:: Work instructions ::
Edit the records below by replacing "heading" with "title" and leaving everything else unchanged.

:: Materials provided ::
=======
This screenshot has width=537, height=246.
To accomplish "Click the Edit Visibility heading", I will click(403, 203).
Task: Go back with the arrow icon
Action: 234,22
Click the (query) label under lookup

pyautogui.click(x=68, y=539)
=======
:: Solution to this task ::
This screenshot has width=537, height=246.
To accomplish "Click the Edit Visibility title", I will click(403, 203).
Task: Go back with the arrow icon
Action: 234,22
Click the (query) label under lookup

pyautogui.click(x=68, y=539)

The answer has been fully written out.